Uber representatives met with Mayor John Tory’s staff more than they met with anyone else last year:
And the mayor’s staff met with Uber more than anyone else on this topic last year:
Taxi companies and their advocates, on the other hand, met most frequently with Councillor Jim Karygiannis, who has been a vocal advocate on their behalf:
It’s a lot more lobbying than Karygiannis is used to.
“Coming from my previous life as a federal member of Parliament, you did not get lobbied as much because you did not make as many decisions,” he said.
“A lot of people are coming in to see me. … It’s very informative, keeping me abreast of what Uber is doing, what Uber is up to.”
But many of them, he said, just come to vent.
“I guess somebody has to listen,” he said.
But Karygiannis blames Tory for the lack of Uber resolution.
“This whole mess … sits right at the mayor’s desk,” he said.
“There’s no doubt in anybody’s mind that Uber is operating illegally and yet they are thumbing their nose at all three levels of government.”
Jon Burnside, who was also among the most lobbied at Toronto city hall, is surprised he wasn’t lobbied more.
“There really hasn’t been a tonne,” he said.
“Everyone’s directing their energy toward the mayor. Which is kind of surprising, given that he only has one vote.”
How Toronto’s lobbyist registry works
Almost everyone is supposed to report almost every communication with a city of Toronto public office holder, according to the city’s lobbyist bylaw.
But there are a lot of exceptions.
Exemptions include compliments or complaints or requests for information, or communications that are part of a public meeting.
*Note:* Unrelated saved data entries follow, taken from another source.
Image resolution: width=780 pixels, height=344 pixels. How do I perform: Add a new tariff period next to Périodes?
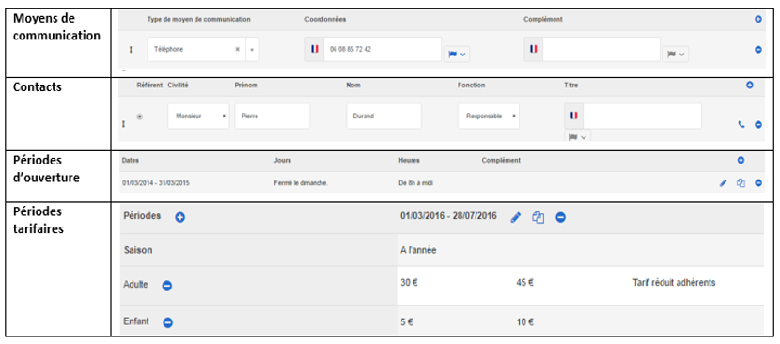point(180,217)
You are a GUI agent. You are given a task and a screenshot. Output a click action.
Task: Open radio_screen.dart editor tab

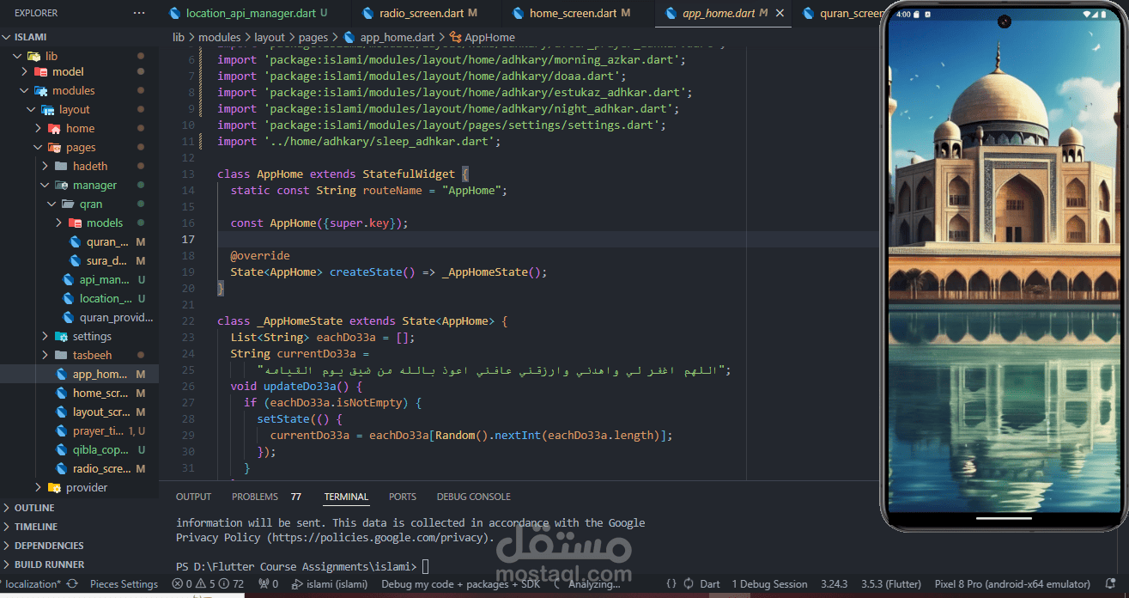click(x=419, y=13)
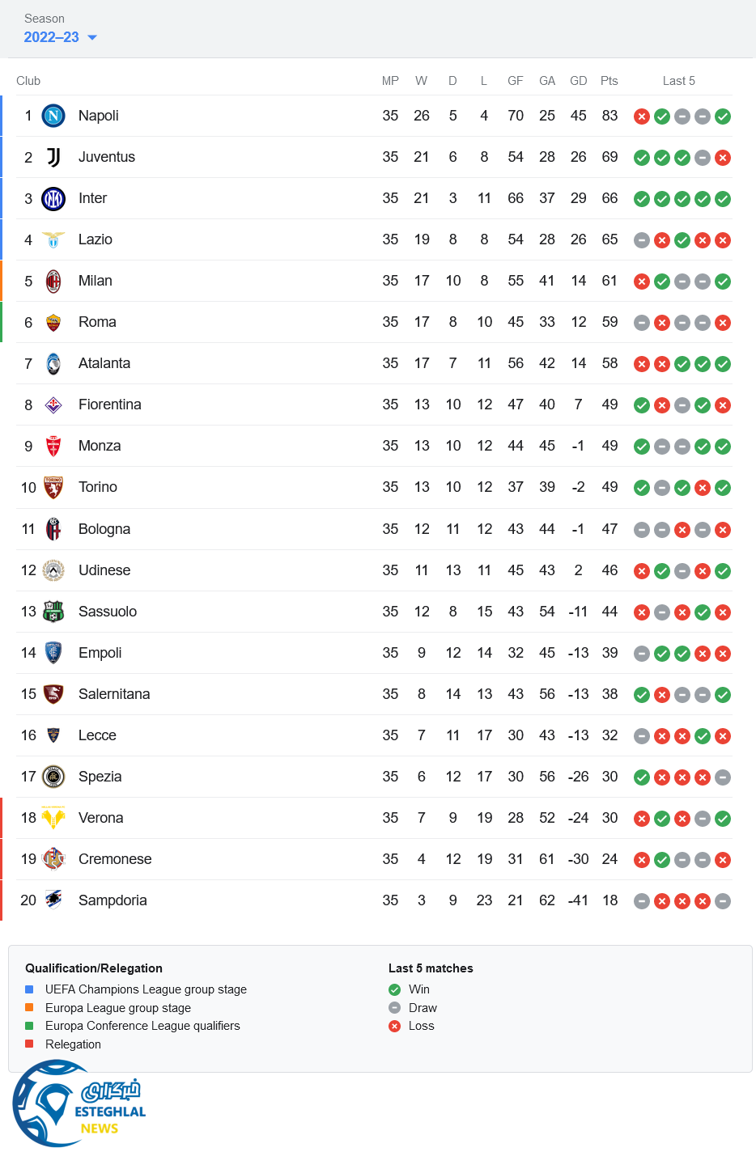Open the Atalanta team link
The image size is (756, 1169).
[104, 363]
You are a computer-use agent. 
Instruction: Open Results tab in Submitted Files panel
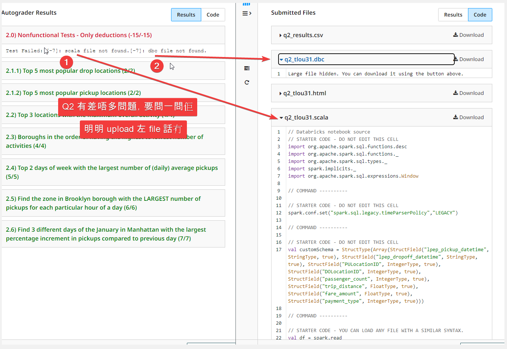pyautogui.click(x=453, y=15)
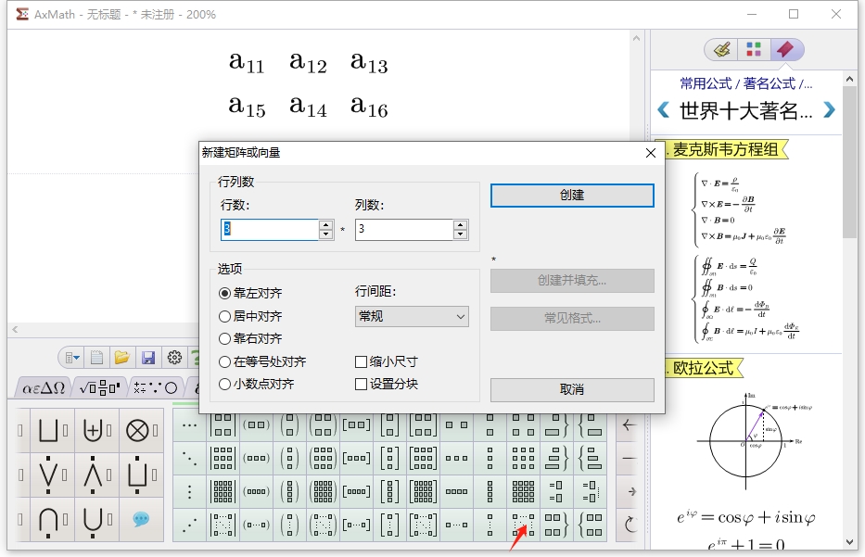This screenshot has width=865, height=557.
Task: Open the colored symbol grid panel icon
Action: click(x=756, y=48)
You’re off the hook if you’re a member of government or a not-for-profit.
Lobbyists, not the people they’re lobbying, are responsible for registering as lobbyists and inputting information for every phone call, email or meeting. Sometimes lobbyists will contact registrar Linda Gehrke to see if they’re required to report certain activity or to register as lobbyists.
But by definition, Gehrke and her staff won’t know about lobbying activity that isn’t registered.
“We wouldn’t know to check on it,” she says, unless someone else — such as the public office-holder being lobbied — gives them the head’s up.
“In the year 2015 we had about 2,800 telephone inquiries to our office. Many of these are requests for advice about whether someone needs to register,” she said.
“Most lobbyists do want to comply and most public office holders do support compliance.
I think we’re getting a fair representation of what lobbying is happening in the city.”
And while Gehrke and her staff will sometimes spot-check lobbyist registry information to ensure it’s complete and correct, they don’t have time to spell-check every entry. As a result, Global News found, there are many spelling errors or variations in the way records are kept (for example, in how city offices are named or how councillors’ offices are referred to) that can make it challenging to quantify lobbyist communications.
We’ve done our best to streamline the information we gleaned in a way that makes sense.